▶ **Requirements**
Please retype every line of the material below exactly, character for character.

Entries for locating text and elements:
** start **
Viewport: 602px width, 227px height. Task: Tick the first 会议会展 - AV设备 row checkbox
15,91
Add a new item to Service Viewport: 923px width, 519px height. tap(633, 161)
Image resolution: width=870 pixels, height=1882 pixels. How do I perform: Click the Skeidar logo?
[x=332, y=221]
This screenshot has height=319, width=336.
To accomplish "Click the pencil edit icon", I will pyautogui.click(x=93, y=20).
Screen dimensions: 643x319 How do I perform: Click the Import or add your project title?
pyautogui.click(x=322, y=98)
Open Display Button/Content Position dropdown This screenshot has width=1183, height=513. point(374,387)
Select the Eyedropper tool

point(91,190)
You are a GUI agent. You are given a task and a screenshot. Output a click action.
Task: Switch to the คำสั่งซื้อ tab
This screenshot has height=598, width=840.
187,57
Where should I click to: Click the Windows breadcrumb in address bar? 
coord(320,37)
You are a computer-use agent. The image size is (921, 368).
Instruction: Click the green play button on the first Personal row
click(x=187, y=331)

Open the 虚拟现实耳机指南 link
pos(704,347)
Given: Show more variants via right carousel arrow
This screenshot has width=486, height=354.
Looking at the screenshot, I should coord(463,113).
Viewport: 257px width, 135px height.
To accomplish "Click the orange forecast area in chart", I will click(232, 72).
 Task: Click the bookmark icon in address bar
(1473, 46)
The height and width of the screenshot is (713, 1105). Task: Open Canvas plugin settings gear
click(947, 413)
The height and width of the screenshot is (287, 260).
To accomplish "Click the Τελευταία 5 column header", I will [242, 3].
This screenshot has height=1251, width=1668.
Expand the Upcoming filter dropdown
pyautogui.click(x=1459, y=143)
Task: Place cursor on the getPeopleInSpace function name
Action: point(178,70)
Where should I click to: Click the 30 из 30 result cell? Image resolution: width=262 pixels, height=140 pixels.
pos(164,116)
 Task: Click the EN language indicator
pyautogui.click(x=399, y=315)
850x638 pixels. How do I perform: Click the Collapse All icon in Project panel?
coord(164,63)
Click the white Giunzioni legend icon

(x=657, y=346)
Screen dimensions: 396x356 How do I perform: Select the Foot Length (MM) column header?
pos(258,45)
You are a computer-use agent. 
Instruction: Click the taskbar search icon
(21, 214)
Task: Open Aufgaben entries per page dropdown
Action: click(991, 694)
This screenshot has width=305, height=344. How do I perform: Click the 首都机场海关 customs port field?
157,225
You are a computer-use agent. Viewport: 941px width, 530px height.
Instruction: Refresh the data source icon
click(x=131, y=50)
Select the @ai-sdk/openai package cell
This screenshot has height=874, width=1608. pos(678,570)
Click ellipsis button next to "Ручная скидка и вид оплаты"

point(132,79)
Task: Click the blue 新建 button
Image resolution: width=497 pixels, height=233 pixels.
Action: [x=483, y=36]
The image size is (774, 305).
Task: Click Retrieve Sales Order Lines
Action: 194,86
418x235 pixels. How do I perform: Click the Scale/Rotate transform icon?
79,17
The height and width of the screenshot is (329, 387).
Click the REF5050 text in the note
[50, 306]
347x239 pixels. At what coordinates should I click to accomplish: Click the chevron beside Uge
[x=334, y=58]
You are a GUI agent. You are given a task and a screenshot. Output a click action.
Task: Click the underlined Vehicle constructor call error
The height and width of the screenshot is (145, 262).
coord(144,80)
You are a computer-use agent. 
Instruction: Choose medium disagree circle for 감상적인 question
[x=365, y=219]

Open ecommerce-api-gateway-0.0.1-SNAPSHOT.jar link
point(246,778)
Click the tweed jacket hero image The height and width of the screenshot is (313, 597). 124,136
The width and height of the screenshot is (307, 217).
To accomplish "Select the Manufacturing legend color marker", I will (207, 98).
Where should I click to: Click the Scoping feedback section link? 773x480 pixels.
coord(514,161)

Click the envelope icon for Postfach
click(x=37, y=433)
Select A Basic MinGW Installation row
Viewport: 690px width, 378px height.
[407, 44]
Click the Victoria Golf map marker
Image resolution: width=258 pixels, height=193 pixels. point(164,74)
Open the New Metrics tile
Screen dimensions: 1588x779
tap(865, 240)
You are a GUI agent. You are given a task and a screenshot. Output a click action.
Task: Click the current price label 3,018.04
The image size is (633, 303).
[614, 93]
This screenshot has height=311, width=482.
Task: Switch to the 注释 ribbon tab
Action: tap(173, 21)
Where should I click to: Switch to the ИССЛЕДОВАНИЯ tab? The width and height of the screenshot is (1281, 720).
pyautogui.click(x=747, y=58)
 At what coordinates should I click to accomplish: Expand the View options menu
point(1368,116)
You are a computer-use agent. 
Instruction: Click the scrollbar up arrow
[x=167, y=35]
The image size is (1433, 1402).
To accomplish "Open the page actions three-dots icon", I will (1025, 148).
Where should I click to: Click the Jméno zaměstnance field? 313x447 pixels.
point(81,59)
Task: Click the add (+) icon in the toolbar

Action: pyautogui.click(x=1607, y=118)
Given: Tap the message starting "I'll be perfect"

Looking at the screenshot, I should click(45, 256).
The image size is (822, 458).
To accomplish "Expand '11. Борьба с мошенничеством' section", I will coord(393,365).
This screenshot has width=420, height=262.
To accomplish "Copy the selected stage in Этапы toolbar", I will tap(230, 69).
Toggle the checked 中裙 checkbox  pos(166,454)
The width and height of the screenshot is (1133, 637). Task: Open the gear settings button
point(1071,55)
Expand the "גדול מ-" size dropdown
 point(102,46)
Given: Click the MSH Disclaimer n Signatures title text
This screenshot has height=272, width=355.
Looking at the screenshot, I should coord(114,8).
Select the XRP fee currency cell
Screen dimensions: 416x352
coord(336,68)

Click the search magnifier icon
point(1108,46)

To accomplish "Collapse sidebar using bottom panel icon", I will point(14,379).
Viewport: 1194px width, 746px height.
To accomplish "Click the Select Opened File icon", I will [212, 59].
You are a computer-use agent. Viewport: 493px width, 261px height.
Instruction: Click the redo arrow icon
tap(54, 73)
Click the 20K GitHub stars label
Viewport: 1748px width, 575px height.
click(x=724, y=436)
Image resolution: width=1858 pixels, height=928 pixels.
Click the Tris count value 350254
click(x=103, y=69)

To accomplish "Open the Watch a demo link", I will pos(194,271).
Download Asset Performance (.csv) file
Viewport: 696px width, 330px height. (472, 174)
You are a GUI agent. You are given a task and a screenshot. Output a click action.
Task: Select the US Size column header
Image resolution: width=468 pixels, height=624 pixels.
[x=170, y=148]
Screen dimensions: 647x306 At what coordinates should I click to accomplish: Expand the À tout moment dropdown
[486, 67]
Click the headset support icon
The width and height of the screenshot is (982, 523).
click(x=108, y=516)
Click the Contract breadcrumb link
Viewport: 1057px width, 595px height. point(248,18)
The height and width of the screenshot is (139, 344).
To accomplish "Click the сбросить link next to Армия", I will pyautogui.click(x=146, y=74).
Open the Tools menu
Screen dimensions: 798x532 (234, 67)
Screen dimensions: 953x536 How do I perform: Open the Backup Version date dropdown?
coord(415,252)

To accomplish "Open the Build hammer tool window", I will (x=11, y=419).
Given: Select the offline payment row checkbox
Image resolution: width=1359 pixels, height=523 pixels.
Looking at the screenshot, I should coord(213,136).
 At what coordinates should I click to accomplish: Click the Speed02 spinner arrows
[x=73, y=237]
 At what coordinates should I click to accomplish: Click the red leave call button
** end **
▶ **In response**
Viewport: 602px width, 227px height. Task: Tick the first 会议会展 - AV设备 row checkbox
15,91
Add a new item to Service Viewport: 923px width, 519px height. tap(633, 161)
Image resolution: width=870 pixels, height=1882 pixels. How do I perform: Click the Skeidar logo?
[x=332, y=221]
This screenshot has height=319, width=336.
To accomplish "Click the pencil edit icon", I will pyautogui.click(x=93, y=20).
Screen dimensions: 643x319 How do I perform: Click the Import or add your project title?
pyautogui.click(x=322, y=98)
Open Display Button/Content Position dropdown This screenshot has width=1183, height=513. point(374,387)
Select the Eyedropper tool

point(91,190)
You are a GUI agent. You are given a task and a screenshot. Output a click action.
Task: Switch to the คำสั่งซื้อ tab
This screenshot has height=598, width=840.
187,57
Where should I click to: Click the Windows breadcrumb in address bar? 
coord(320,37)
You are a computer-use agent. The image size is (921, 368).
Instruction: Click the green play button on the first Personal row
click(x=187, y=331)

Open the 虚拟现实耳机指南 link
pos(704,347)
Given: Show more variants via right carousel arrow
This screenshot has width=486, height=354.
Looking at the screenshot, I should coord(463,113).
Viewport: 257px width, 135px height.
To accomplish "Click the orange forecast area in chart", I will click(232, 72).
 Task: Click the bookmark icon in address bar
(1473, 46)
The height and width of the screenshot is (713, 1105). Task: Open Canvas plugin settings gear
click(947, 413)
The height and width of the screenshot is (287, 260).
To accomplish "Click the Τελευταία 5 column header", I will [242, 3].
This screenshot has height=1251, width=1668.
Expand the Upcoming filter dropdown
pyautogui.click(x=1459, y=143)
Task: Place cursor on the getPeopleInSpace function name
Action: point(178,70)
Where should I click to: Click the 30 из 30 result cell? Image resolution: width=262 pixels, height=140 pixels.
pos(164,116)
 Task: Click the EN language indicator
pyautogui.click(x=399, y=315)
850x638 pixels. How do I perform: Click the Collapse All icon in Project panel?
coord(164,63)
Click the white Giunzioni legend icon

(x=657, y=346)
Screen dimensions: 396x356 How do I perform: Select the Foot Length (MM) column header?
pos(258,45)
You are a computer-use agent. 
Instruction: Click the taskbar search icon
(21, 214)
Task: Open Aufgaben entries per page dropdown
Action: click(991, 694)
This screenshot has width=305, height=344. How do I perform: Click the 首都机场海关 customs port field?
157,225
You are a computer-use agent. Viewport: 941px width, 530px height.
Instruction: Refresh the data source icon
click(x=131, y=50)
Select the @ai-sdk/openai package cell
This screenshot has height=874, width=1608. pos(678,570)
Click ellipsis button next to "Ручная скидка и вид оплаты"

point(132,79)
Task: Click the blue 新建 button
Image resolution: width=497 pixels, height=233 pixels.
Action: [x=483, y=36]
The image size is (774, 305).
Task: Click Retrieve Sales Order Lines
Action: 194,86
418x235 pixels. How do I perform: Click the Scale/Rotate transform icon?
79,17
The height and width of the screenshot is (329, 387).
Click the REF5050 text in the note
[50, 306]
347x239 pixels. At what coordinates should I click to accomplish: Click the chevron beside Uge
[x=334, y=58]
You are a GUI agent. You are given a task and a screenshot. Output a click action.
Task: Click the underlined Vehicle constructor call error
The height and width of the screenshot is (145, 262).
coord(144,80)
You are a computer-use agent. 
Instruction: Choose medium disagree circle for 감상적인 question
[x=365, y=219]

Open ecommerce-api-gateway-0.0.1-SNAPSHOT.jar link
point(246,778)
Click the tweed jacket hero image The height and width of the screenshot is (313, 597). 124,136
The width and height of the screenshot is (307, 217).
To accomplish "Select the Manufacturing legend color marker", I will (207, 98).
Where should I click to: Click the Scoping feedback section link? 773x480 pixels.
coord(514,161)

Click the envelope icon for Postfach
click(x=37, y=433)
Select A Basic MinGW Installation row
Viewport: 690px width, 378px height.
[407, 44]
Click the Victoria Golf map marker
Image resolution: width=258 pixels, height=193 pixels. point(164,74)
Open the New Metrics tile
Screen dimensions: 1588x779
tap(865, 240)
You are a GUI agent. You are given a task and a screenshot. Output a click action.
Task: Click the current price label 3,018.04
The image size is (633, 303).
[614, 93]
This screenshot has height=311, width=482.
Task: Switch to the 注释 ribbon tab
Action: tap(173, 21)
Where should I click to: Switch to the ИССЛЕДОВАНИЯ tab? The width and height of the screenshot is (1281, 720).
pyautogui.click(x=747, y=58)
 At what coordinates should I click to accomplish: Expand the View options menu
point(1368,116)
You are a computer-use agent. 
Instruction: Click the scrollbar up arrow
[x=167, y=35]
The image size is (1433, 1402).
To accomplish "Open the page actions three-dots icon", I will (1025, 148).
Where should I click to: Click the Jméno zaměstnance field? 313x447 pixels.
point(81,59)
Task: Click the add (+) icon in the toolbar

Action: pyautogui.click(x=1607, y=118)
Given: Tap the message starting "I'll be perfect"

Looking at the screenshot, I should click(45, 256).
The image size is (822, 458).
To accomplish "Expand '11. Борьба с мошенничеством' section", I will coord(393,365).
This screenshot has width=420, height=262.
To accomplish "Copy the selected stage in Этапы toolbar", I will tap(230, 69).
Toggle the checked 中裙 checkbox  pos(166,454)
The width and height of the screenshot is (1133, 637). Task: Open the gear settings button
point(1071,55)
Expand the "גדול מ-" size dropdown
 point(102,46)
Given: Click the MSH Disclaimer n Signatures title text
This screenshot has height=272, width=355.
Looking at the screenshot, I should coord(114,8).
Select the XRP fee currency cell
Screen dimensions: 416x352
coord(336,68)

Click the search magnifier icon
point(1108,46)

To accomplish "Collapse sidebar using bottom panel icon", I will point(14,379).
Viewport: 1194px width, 746px height.
To accomplish "Click the Select Opened File icon", I will [212, 59].
You are a computer-use agent. Viewport: 493px width, 261px height.
Instruction: Click the redo arrow icon
tap(54, 73)
Click the 20K GitHub stars label
Viewport: 1748px width, 575px height.
click(x=724, y=436)
Image resolution: width=1858 pixels, height=928 pixels.
Click the Tris count value 350254
click(x=103, y=69)

To accomplish "Open the Watch a demo link", I will pos(194,271).
Download Asset Performance (.csv) file
Viewport: 696px width, 330px height. (472, 174)
You are a GUI agent. You are given a task and a screenshot. Output a click action.
Task: Select the US Size column header
Image resolution: width=468 pixels, height=624 pixels.
[x=170, y=148]
Screen dimensions: 647x306 At what coordinates should I click to accomplish: Expand the À tout moment dropdown
[486, 67]
Click the headset support icon
The width and height of the screenshot is (982, 523).
click(x=108, y=516)
Click the Contract breadcrumb link
Viewport: 1057px width, 595px height. point(248,18)
The height and width of the screenshot is (139, 344).
To accomplish "Click the сбросить link next to Армия", I will pyautogui.click(x=146, y=74).
Open the Tools menu
Screen dimensions: 798x532 (234, 67)
Screen dimensions: 953x536 How do I perform: Open the Backup Version date dropdown?
coord(415,252)

To accomplish "Open the Build hammer tool window", I will (x=11, y=419).
Given: Select the offline payment row checkbox
Image resolution: width=1359 pixels, height=523 pixels.
Looking at the screenshot, I should coord(213,136).
 At what coordinates should I click to accomplish: Click the Speed02 spinner arrows
[x=73, y=237]
 At what coordinates should I click to accomplish: Click the red leave call button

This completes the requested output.